Which state is best for your situation?
State tax "best" depends entirely on your household profile. The same state can be excellent for one type of household and mediocre for another. These six profiles cover most decision-making patterns.
The income tax differential dominates. Moving from California (13.3%), New York (10.9%), or New Jersey (10.75%) to a no-income-tax state saves $25,000-$75,000+ per year at this income level. Top destinations: Florida (no estate tax, retirement-friendly), Texas (no income tax but watch property tax), Tennessee (lowest property tax of no-income-tax states), Washington (no wage tax but 9.9% millionaires tax from 2028 + tiered capital gains tax). Watch state estate tax thresholds — Washington ($2.193M) and Oregon ($1M) catch many estates that escape federal tax.
Look beyond top income rate — most states already exempt retirement income. Only nine states still tax Social Security in 2026. For retirees, property tax is usually the bigger annual line item. Top picks: Tennessee (no income tax + 0.52% property tax + senior property tax freeze in 36 cities), Florida (no income tax, modest property tax, large 65+ population), South Carolina (low income tax for retirees, low property tax, mild climate), Alabama (lowest property tax + Social Security exempt + low cost of living).
Property tax compounds over decades — it dominates the lifetime housing cost equation. Best states: Hawaii (0.32% effective — astonishingly low for such expensive housing, partially offset by HI's 11% income tax), Alabama (0.40%), Colorado (0.49%), Tennessee (0.52%). Avoid: New Jersey (2.23%), Illinois (2.08%), New Hampshire (1.93%), Vermont (1.83%), Connecticut (1.79%), Texas (1.68% — yes, "no income tax" Texas has the 7th-highest property tax in the US). At a $500K home, the gap between NJ and AL = roughly $9,150/year for as long as you own it.
Optimize for total simplicity + no state filing burden. The no-income-tax states eliminate one entire annual tax return. Best fits: Florida + Texas (no state tax filing for individuals), Tennessee (constitutional protection adds durability — unlike statutory bans in FL/TX), Washington (no wage tax — but if your income exceeds $1M, watch the 2028 millionaires tax). Establish proper residency: state driver's license, voter registration, primary home 183+ days per year. The 'snowbird' approach (split residency to avoid state tax) is heavily scrutinized — full-year residency in a no-tax state is the only durable strategy.

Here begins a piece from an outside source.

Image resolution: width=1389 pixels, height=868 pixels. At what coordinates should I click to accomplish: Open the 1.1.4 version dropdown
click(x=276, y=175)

Reciprocity agreements matter more than headline rates. States WITH reciprocity (you pay only your home state): IL↔IA/KY/MI/WI, IN↔KY/MI/OH/PA/WI, MD↔DC/PA/VA/WV, MI↔IL/IN/KY/MN/OH/WI, MN↔MI/ND, NJ↔PA, OH↔IN/KY/MI/PA/WV, PA↔IN/MD/NJ/OH/VA/WV, VA↔DC/KY/MD/PA/WV, WV↔KY/MD/OH/PA/VA. States WITHOUT (you pay both then claim credit): NY-NJ commuters owe both NY state + NYC + get partial NJ credit (residual tax ~3-8K/year). WA-OR commuters: WA has no tax to credit, so WA residents owing OR tax pay full OR rates with no offset.
The most common high-leverage move. Software engineers and finance professionals leaving California or New York for Texas, Florida, Tennessee, or Washington save typically $15,000-$50,000 per year on state income tax alone. Add cost-of-living savings (housing costs in Austin/Nashville/Miami are 30-50% lower than SF/NYC) and the total annual differential often exceeds $100K. Over a 20-year career, cumulative wealth differential can reach $1-3 million. Watch: California pursues former residents aggressively (the 'California Trap') — establish bulletproof residency including pulling your driver's license, registering vehicles, voting locally, and limiting CA visits.

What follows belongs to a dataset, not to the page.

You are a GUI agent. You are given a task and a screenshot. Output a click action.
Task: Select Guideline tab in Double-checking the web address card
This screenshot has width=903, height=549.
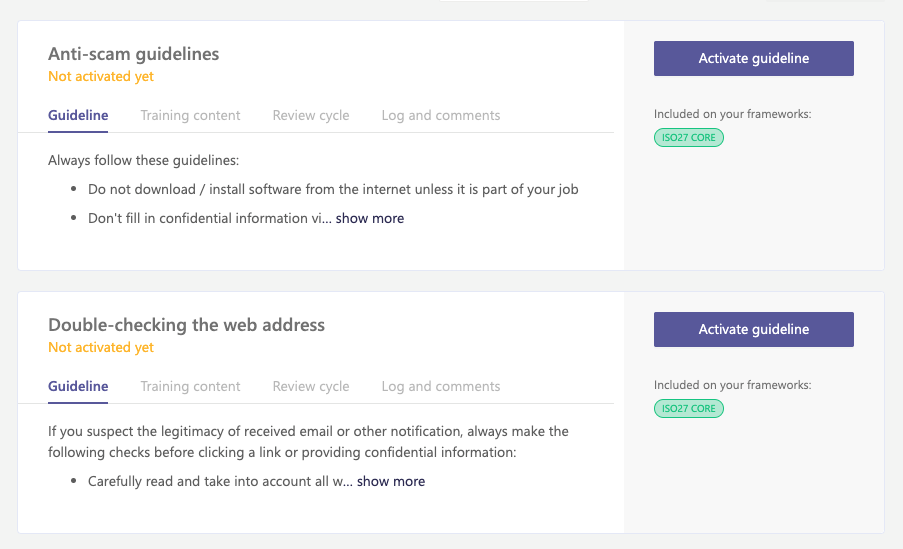tap(78, 386)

How state tax differences compound over a career
State tax savings invested over multiple decades create substantial wealth differentials. The math is simple but the magnitudes are easy to underestimate.
These figures don't account for cost-of-living differences (which often partially offset tax savings — California has both high taxes AND high housing costs, while many low-tax states have lower housing costs), or non-monetary factors (climate, family, job market, healthcare access). They isolate the pure tax effect to show its multi-decade magnitude. For the actual decision, the per-state guide pages have full take-home pay calculators wired to 2026 IRS brackets — use them at your specific income before deciding.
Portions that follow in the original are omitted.